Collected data

::::

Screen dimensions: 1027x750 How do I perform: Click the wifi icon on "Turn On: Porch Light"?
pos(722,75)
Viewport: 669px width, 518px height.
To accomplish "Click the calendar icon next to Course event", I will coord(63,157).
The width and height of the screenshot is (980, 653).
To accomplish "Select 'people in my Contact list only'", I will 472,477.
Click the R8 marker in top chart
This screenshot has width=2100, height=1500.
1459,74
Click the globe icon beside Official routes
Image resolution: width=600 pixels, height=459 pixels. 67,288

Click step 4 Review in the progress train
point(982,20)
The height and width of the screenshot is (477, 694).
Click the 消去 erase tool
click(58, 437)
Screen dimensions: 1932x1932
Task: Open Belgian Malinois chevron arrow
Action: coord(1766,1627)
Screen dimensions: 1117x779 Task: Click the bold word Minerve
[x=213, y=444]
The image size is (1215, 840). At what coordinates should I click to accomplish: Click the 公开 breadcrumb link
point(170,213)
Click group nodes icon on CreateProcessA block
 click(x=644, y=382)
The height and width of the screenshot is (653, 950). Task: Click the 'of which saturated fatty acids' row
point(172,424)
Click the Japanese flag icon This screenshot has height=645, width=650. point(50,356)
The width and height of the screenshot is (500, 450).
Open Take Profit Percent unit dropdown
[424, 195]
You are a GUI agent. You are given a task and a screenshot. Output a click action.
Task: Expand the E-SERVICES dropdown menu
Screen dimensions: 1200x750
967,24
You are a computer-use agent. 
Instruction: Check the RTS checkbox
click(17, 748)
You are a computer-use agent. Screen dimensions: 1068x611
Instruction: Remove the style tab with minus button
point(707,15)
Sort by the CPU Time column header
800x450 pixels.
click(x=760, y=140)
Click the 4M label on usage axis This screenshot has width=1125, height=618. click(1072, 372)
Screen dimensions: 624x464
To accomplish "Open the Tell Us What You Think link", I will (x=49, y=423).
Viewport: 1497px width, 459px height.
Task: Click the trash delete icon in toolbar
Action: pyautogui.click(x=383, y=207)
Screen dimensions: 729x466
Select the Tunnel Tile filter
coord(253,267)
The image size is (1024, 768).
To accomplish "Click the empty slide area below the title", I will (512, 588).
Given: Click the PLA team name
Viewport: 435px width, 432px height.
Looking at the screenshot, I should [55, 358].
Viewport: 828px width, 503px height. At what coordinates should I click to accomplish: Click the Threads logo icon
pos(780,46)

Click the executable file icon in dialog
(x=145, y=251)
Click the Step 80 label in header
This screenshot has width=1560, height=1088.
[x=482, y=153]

::::

**THE TASK**
Exactly as they appear above, write out the line containing "Click the Step 80 label in header" and each line that comes after it in the records.

**REPLY TO THE TASK**
Click the Step 80 label in header
This screenshot has width=1560, height=1088.
[x=482, y=153]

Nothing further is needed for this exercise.